[Task data]
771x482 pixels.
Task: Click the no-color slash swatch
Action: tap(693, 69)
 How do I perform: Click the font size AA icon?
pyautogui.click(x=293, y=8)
[/Task data]
[Task data]
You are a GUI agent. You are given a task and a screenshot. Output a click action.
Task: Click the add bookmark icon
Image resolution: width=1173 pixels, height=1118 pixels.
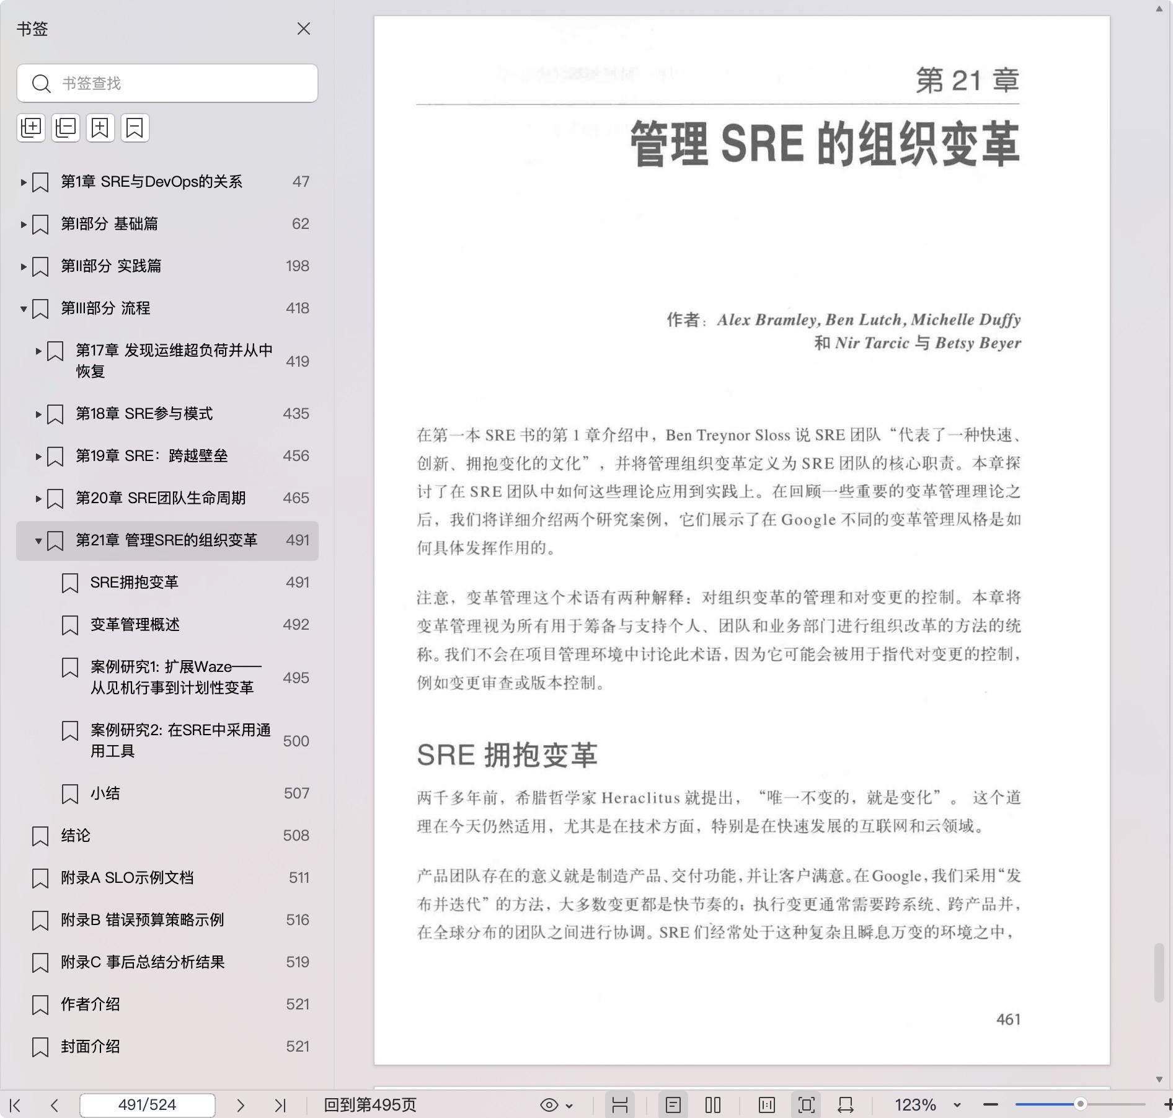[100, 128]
[/Task data]
[Task data]
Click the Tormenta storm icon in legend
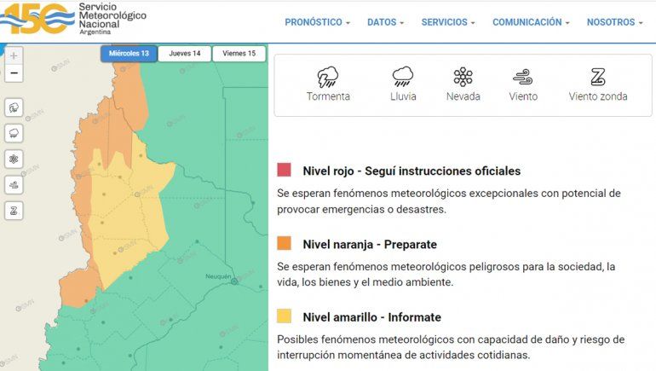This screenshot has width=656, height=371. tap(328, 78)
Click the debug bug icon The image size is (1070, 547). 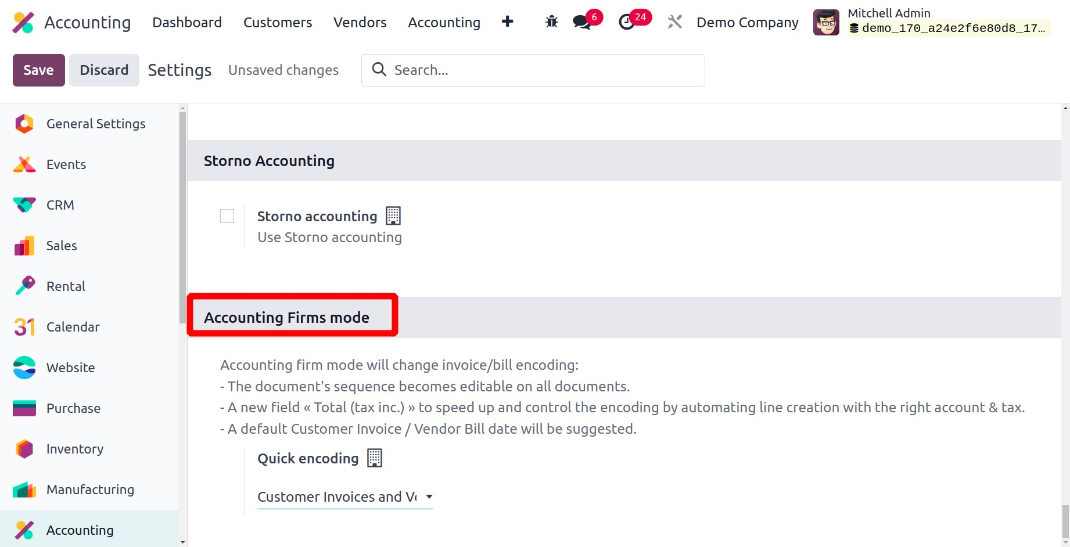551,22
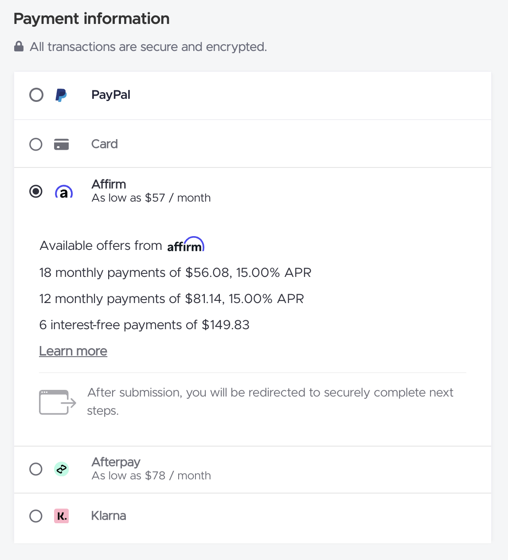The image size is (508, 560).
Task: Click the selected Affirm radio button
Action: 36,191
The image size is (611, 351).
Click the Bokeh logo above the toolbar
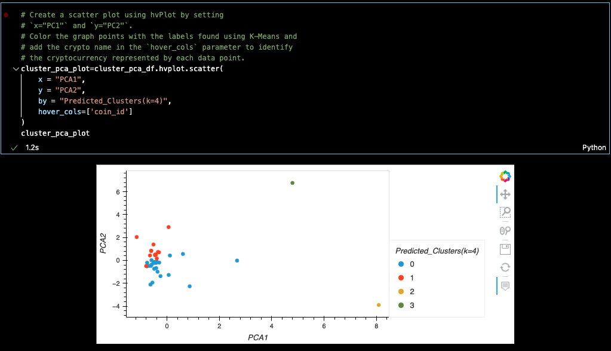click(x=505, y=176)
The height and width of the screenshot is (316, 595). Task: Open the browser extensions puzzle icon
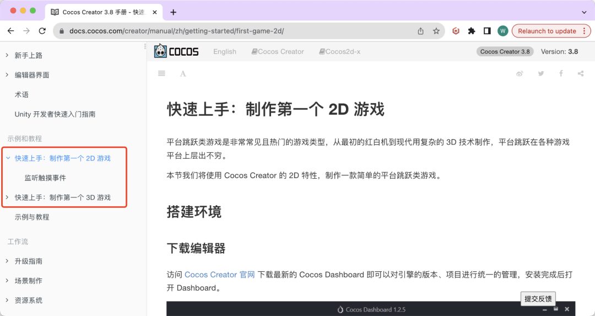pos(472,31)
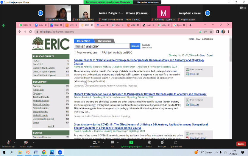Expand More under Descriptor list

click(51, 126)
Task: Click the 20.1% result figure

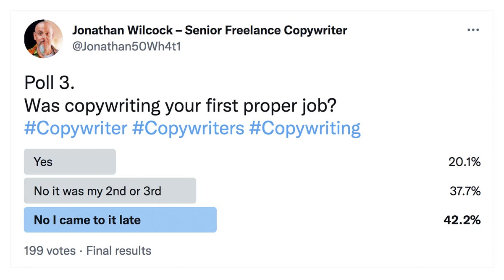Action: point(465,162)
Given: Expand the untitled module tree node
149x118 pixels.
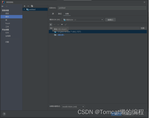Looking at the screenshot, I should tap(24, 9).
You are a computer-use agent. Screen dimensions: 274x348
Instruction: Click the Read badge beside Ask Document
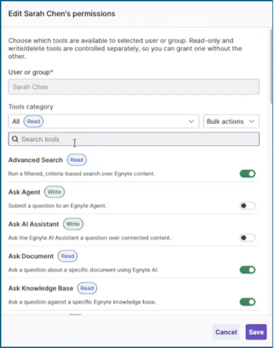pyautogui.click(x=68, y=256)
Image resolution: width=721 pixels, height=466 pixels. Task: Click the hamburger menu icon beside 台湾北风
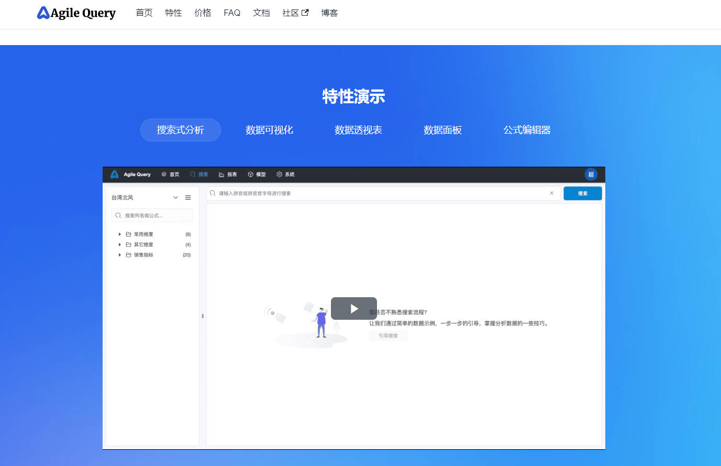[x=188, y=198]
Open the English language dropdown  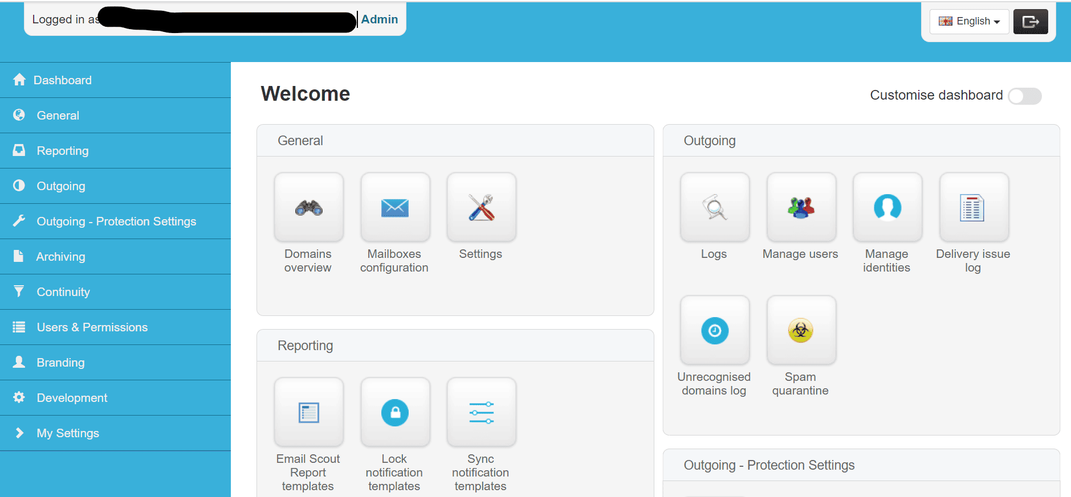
[/Task data]
▶ _Required work_: Print exactly, with no pictures, the lines above from the one that holds "Instruction: Click the" through the one that holds "Open the English language dropdown", both of them included.

▶ _Written solution_:
Instruction: Click the Read badge beside Ask Document
pyautogui.click(x=68, y=256)
Image resolution: width=721 pixels, height=466 pixels. Task: Click the hamburger menu icon beside 台湾北风
[x=188, y=198]
Open the English language dropdown  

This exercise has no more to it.